Figure 2. Predicted IL1B functional interaction partners from the blood vessel network are significantly up-regulated after stimulation of blood vessel cells by IL1B

(a) The 20 genes most tightly connected to IL1B in the blood vessel network are shown. These genes are predicted to respond to IL1B stimulation in blood vessel. (b) The barplot shows the differential expression levels of the 20 IL1B neighbors measured in a microarray experiment at 0h and 2h post IL1B stimulation in aortic smooth muscle cells which constitute most of the blood vessel. Each bar represents the gene’s log ratio of mean expression at 2h to that at 0h. Error bars represent regularized pooled standard errors estimated by LIMMA (n=4). 18 out of 20 IL1B network neighbors (labelled in bold) were found to be among the most significantly differentially expressed genes at 2h relative to 0h (p = 1.95e–23).

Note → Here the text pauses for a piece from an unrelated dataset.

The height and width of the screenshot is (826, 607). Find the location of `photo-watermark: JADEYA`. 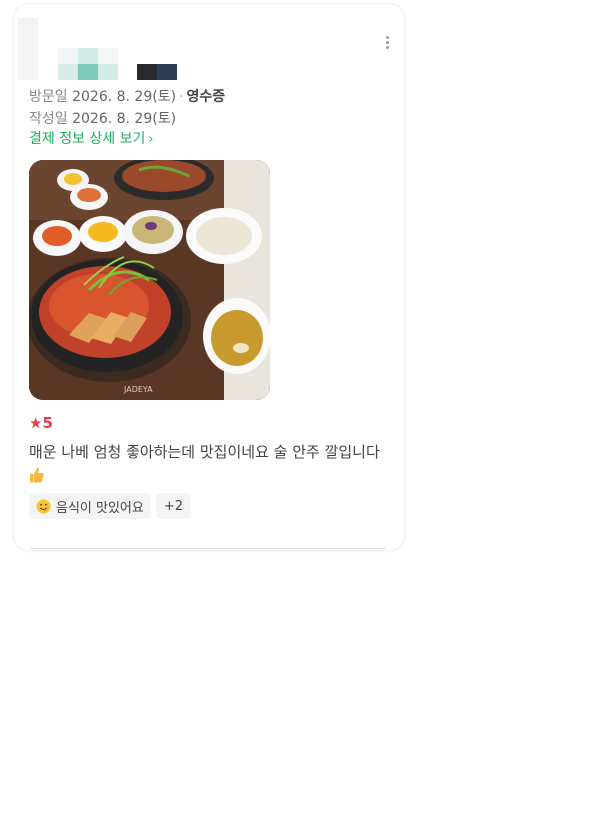

photo-watermark: JADEYA is located at coordinates (138, 390). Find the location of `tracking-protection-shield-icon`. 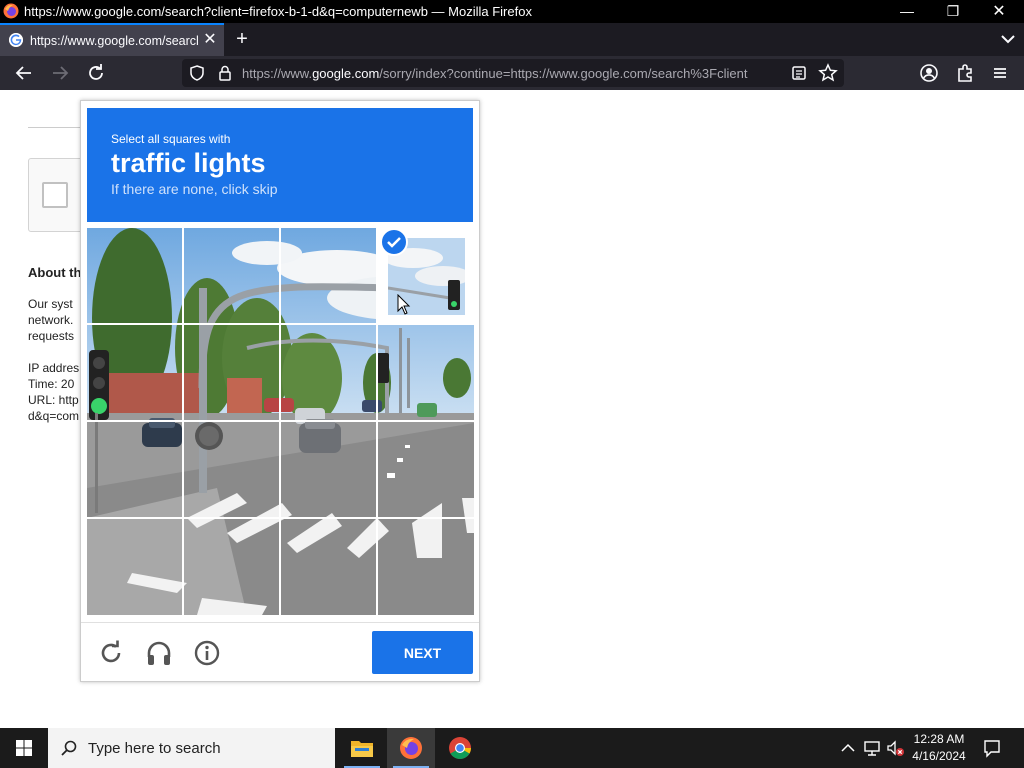

tracking-protection-shield-icon is located at coordinates (197, 73).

Figure 3. Tissue-networks capture tissue-specific functional rewiring

(a) Multi-tissue view of LEF1 retrieved from GIANT, a web interface to our tissue-specific networks that facilitates user-directed analysis of human tissue-networks. Using the advanced functionality for comparing functional interactions across tissues, we queried GIANT with the multifunctional gene lymphoid enhancer-binding factor 1 (LEF1) in four tissues: B-lymphocyte, hypothalamus, osteoblast and trachea. The retrieved functional neighbors of LEF1 were indeed notably different across the four networks, leading us to the hypothesis that the tissue networks could recapitulate specific gene wiring. (b) The diverse tissue-specific functional rewiring of LEF1. This bipartite graph of tissues (colored rectangles) and processes (black circles) shows how LEF1 participates in different processes in distinct tissues. For example, in the blood vessel, LEF1 is most closely associated with angiogenesis, but in hypothalamus it is closely associated with hypothalamus development. In addition to prior knowledge about tissue-specific associations of LEF1 (solid blue edges), tissue networks also aid in the discovery of several novel tissue associations that have experimental support in model organisms (dotted red edges).

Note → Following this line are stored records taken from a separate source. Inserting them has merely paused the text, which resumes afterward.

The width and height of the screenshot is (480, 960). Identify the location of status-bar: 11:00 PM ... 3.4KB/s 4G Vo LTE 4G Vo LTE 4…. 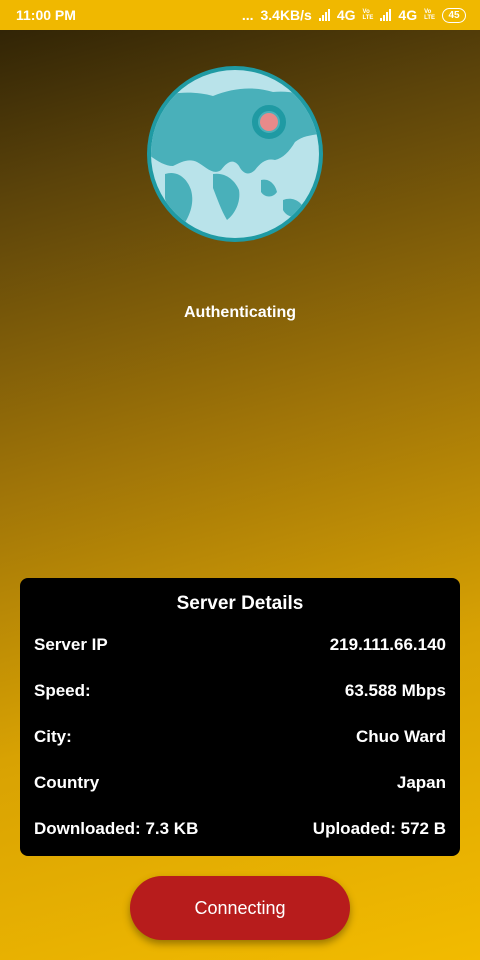
(240, 15).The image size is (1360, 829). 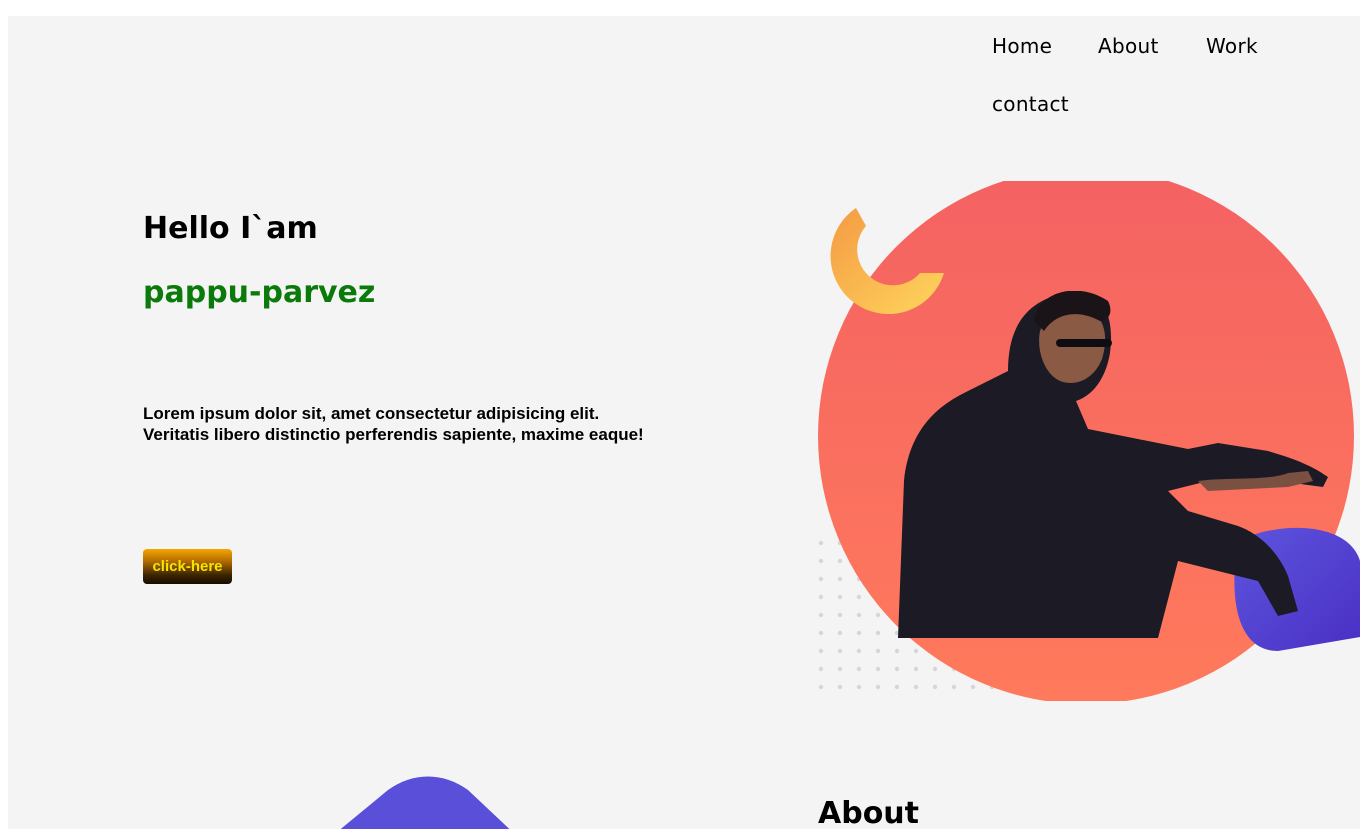 What do you see at coordinates (869, 812) in the screenshot?
I see `about-heading: About` at bounding box center [869, 812].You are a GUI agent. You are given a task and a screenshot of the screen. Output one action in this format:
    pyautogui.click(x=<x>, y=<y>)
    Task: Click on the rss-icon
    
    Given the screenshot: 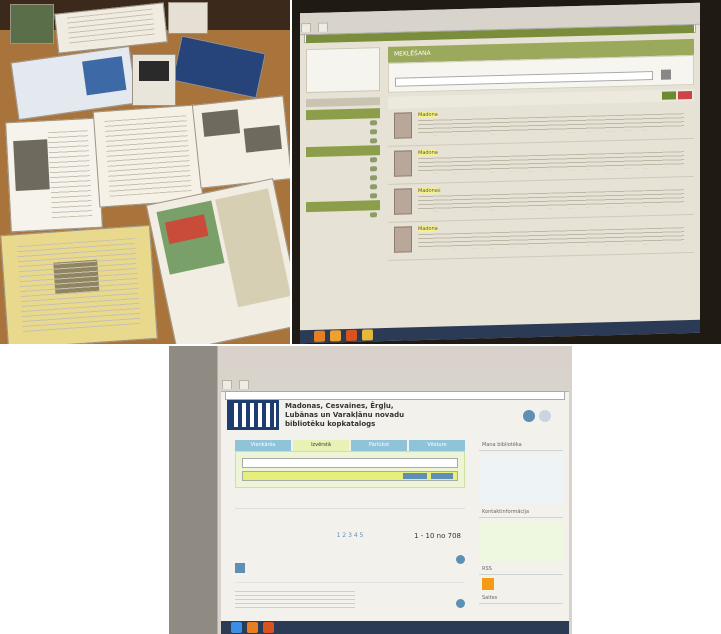 What is the action you would take?
    pyautogui.click(x=488, y=584)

Figure 4. A disease map centered on Parkinson’s disease (PD) summarizing its molecular associations with other diseases in substantia nigra

The disease map effectively identifies PD’s connection to both documented nervous system diseases as well as several cancers through the PARK gene. Parkinson’s disease is characterized by the death of dopaminergic neurons in substantia nigra. Associations between the genes associated with Parkinson’s disease and other diseases were tested by calculating the connectivity across the disease gene sets relative to their background connectivity in the substantia nigra network. All significant connections (edges) between diseases (nodes) are shown in this disease map.

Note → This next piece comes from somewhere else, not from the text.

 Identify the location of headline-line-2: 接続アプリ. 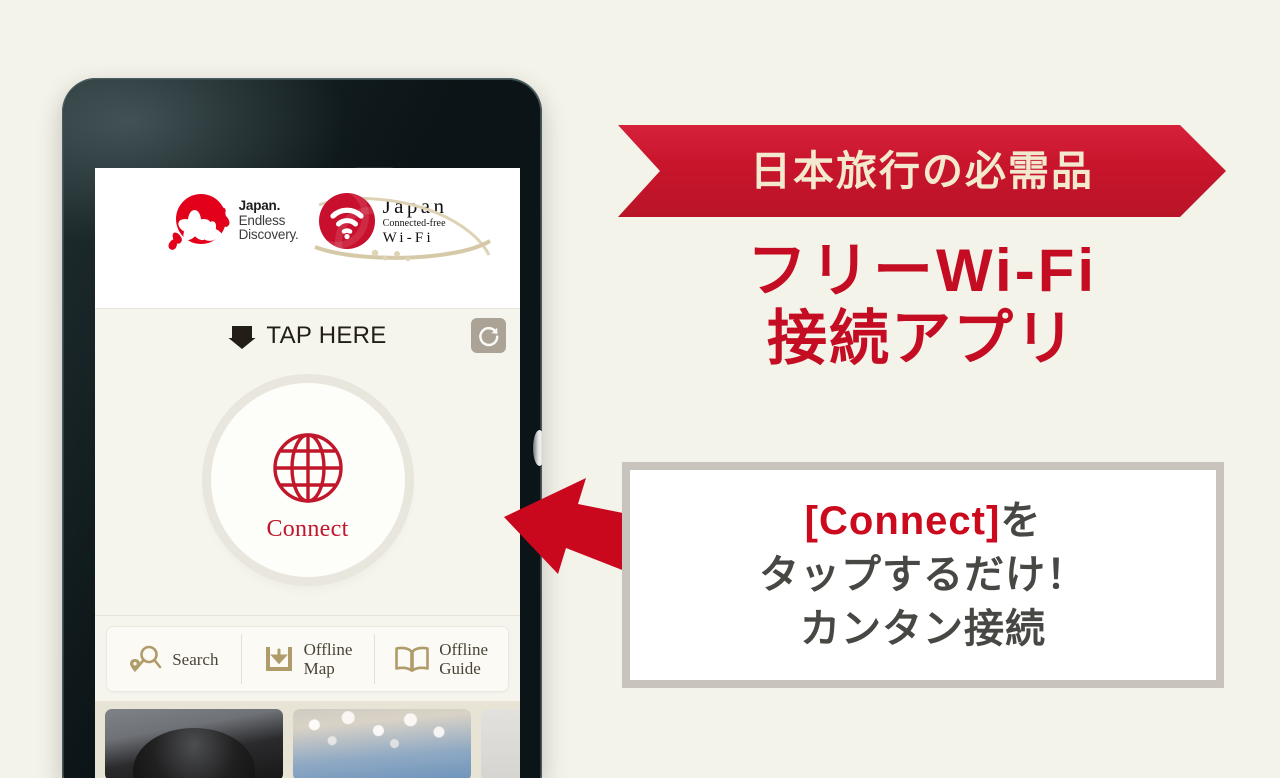
(922, 338).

Figure 5. Network reprioritization of hypertension GWAS identifies hypertension-associated genes

Genes ranked using GWAS (grey) and genes reprioritized using NetWAS (dark red) are assessed for correspondence to genes known to be associated with hypertension phenotypes, regulatory processes, and therapeutics. We compared individual (systolic blood pressure, SBP; diastolic blood pressure, DBP; hypertension, HTN) as well as combined hypertension end-points. (a) Gene rankings were compared to OMIM-annotated hypertension genes using area under the ROC curve (AUC). The AUC for the tissue-specific NetWAS is consistently higher than that for the original GWAS for all hypertension end-points. Merging the network-based predictions for the three hypertension-related endpoints into a combined phenotype results in the best performance (AUC = 0.77; original GWAS AUC = 0.62; dotted line at 0.5 denotes the AUC of a baseline random predictor). Gene rankings were also assessed for enrichment of genes involved in regulation of blood pressure (from GO) and targets of antihypertensive drugs (from DrugBank). The top NetWAS results were significantly enriched with genes involved in (b) blood pressure regulation as well as genes that are (c) targets of antihypertensive drugs. Enrichment was calculated as a z-score (see Methods), with higher scores indicating greater shift from expected ranking towards the top of the list. In nearly all cases, the NetWAS ranking was both significantly enriched with the respective gene sets and more enriched than in the original GWAS ranking.